Public repo for the paper: "Modeling Intensification for Sign Language Generation: A Computational Approach" by Mert Inan*, Yang Zhong*, Sabit Hassan*, Lorna Quandt, Malihe Alikhani
End-to-end sign language generation models do not accurately represent the prosody that exists in sign languages. The lack of temporal and spatial variation in the models’ scope leads to poor quality and lower human understanding of generated signs. In this paper, we seek to improve prosody in generated sign languages by modeling intensification in a data-driven manner. We present different strategies grounded in linguistics of sign language that differ in how intensity modifiers can be represented in gloss annotations.
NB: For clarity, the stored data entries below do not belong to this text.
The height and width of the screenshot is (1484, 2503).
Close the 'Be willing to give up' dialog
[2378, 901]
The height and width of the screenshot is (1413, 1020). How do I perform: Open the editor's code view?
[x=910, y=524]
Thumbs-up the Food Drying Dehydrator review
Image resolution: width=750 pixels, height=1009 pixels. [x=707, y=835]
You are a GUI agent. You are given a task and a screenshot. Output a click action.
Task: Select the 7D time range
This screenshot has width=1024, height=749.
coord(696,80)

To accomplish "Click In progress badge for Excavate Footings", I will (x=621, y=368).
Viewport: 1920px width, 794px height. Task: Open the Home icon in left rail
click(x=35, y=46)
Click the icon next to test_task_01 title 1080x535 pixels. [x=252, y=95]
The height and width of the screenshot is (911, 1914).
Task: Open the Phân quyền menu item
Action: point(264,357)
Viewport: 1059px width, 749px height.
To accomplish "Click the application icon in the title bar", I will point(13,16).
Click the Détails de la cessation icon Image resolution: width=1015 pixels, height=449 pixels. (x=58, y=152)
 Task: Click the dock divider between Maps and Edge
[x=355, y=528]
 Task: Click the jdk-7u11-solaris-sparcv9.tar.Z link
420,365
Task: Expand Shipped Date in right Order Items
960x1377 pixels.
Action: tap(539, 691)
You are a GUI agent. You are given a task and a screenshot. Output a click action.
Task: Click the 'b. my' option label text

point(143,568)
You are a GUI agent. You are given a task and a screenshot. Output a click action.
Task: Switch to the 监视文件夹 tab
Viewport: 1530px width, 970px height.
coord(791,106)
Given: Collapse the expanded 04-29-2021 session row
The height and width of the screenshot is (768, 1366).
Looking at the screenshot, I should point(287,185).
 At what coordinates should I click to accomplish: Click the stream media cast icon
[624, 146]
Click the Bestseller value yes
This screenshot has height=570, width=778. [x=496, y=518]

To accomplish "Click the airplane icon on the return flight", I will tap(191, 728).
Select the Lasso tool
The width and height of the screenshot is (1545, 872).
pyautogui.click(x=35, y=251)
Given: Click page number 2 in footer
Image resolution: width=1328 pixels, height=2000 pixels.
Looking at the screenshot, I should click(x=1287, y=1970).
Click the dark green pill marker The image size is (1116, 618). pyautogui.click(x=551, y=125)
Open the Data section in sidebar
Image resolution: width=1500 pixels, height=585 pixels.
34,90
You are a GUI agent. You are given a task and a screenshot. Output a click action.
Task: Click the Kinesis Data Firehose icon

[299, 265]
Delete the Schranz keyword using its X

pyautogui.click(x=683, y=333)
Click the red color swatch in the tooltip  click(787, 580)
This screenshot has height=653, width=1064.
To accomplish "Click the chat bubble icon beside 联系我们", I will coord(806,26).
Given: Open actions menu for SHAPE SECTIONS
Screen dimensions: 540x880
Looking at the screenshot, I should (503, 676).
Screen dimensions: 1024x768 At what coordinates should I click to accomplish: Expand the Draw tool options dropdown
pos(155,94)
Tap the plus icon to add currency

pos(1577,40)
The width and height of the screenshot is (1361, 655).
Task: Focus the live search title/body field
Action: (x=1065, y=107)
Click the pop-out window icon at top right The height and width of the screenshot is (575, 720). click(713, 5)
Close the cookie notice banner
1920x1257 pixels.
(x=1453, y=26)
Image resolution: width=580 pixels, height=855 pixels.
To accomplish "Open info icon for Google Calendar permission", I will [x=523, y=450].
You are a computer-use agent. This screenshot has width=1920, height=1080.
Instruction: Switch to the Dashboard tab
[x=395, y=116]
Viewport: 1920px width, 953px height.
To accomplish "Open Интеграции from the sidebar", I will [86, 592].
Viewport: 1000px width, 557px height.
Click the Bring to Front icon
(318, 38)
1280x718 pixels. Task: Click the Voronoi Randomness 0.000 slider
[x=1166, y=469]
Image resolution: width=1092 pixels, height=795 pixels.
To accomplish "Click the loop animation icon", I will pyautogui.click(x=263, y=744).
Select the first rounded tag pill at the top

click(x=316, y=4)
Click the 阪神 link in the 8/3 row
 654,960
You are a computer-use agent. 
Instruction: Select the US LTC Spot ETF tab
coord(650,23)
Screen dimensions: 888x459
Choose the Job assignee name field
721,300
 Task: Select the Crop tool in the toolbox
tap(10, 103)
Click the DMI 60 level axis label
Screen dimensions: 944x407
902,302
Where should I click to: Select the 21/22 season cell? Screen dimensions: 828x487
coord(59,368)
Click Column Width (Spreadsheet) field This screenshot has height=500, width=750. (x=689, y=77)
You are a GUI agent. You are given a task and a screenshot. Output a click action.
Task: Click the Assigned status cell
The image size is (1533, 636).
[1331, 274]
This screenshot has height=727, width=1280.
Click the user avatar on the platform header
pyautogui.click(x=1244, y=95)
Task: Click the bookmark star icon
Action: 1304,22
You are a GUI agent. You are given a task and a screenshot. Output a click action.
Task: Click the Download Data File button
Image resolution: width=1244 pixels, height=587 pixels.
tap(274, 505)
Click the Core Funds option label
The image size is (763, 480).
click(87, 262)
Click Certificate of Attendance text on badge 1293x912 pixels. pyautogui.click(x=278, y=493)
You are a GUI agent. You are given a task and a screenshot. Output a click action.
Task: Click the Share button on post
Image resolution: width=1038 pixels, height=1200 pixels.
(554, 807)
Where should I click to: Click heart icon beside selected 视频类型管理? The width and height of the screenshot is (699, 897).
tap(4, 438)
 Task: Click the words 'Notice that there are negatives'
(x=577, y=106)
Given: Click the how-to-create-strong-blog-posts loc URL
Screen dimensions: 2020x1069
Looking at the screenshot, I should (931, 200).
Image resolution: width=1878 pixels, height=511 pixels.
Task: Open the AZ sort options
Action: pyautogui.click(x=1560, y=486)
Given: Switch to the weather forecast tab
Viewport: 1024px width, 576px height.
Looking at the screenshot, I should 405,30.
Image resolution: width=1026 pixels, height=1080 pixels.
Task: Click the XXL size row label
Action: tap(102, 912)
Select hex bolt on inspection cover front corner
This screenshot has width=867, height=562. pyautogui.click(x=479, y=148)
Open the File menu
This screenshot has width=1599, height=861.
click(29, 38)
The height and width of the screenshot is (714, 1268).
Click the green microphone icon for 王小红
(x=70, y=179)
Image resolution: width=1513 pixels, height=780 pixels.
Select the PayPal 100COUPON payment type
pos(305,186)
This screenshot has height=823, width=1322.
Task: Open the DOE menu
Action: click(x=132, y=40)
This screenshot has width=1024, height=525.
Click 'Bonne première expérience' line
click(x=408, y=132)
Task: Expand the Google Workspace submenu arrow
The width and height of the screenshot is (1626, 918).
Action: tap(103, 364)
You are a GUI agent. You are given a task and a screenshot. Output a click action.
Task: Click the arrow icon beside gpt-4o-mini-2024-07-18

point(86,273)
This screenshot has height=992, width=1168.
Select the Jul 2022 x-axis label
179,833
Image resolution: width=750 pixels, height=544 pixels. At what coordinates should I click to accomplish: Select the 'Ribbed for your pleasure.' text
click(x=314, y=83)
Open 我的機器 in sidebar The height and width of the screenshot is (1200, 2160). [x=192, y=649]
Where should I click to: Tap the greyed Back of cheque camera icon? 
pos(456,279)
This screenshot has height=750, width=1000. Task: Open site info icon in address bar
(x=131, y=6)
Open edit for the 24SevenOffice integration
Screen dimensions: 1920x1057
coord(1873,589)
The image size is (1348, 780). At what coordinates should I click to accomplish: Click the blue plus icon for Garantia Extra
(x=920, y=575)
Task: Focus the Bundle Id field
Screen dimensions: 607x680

To employ our strategies, we first annotate a subset of the benchmark PHOENIX14T, a German Sign Language dataset, with different levels of intensification. We then use a supervised intensity tagger to extend the annotated dataset and obtain labels for the remaining portion of the dataset. This enhanced dataset is then used to train state-of-the-art transformer models for sign language generation. We find that our efforts in intensification modeling yield better results when evaluated with automated metrics. Human evaluation also indicates a higher preference of the videos generated using our model.
This repo provides the codes and the data required to replicate the results from the paper. The dataset that we provide with the intensifier augmentations to the gloss can be used for further research.
Under the /code folder you can find the codes for the main proposed sign language generation model. In addition, our gloss augmentation codes are also provided, here.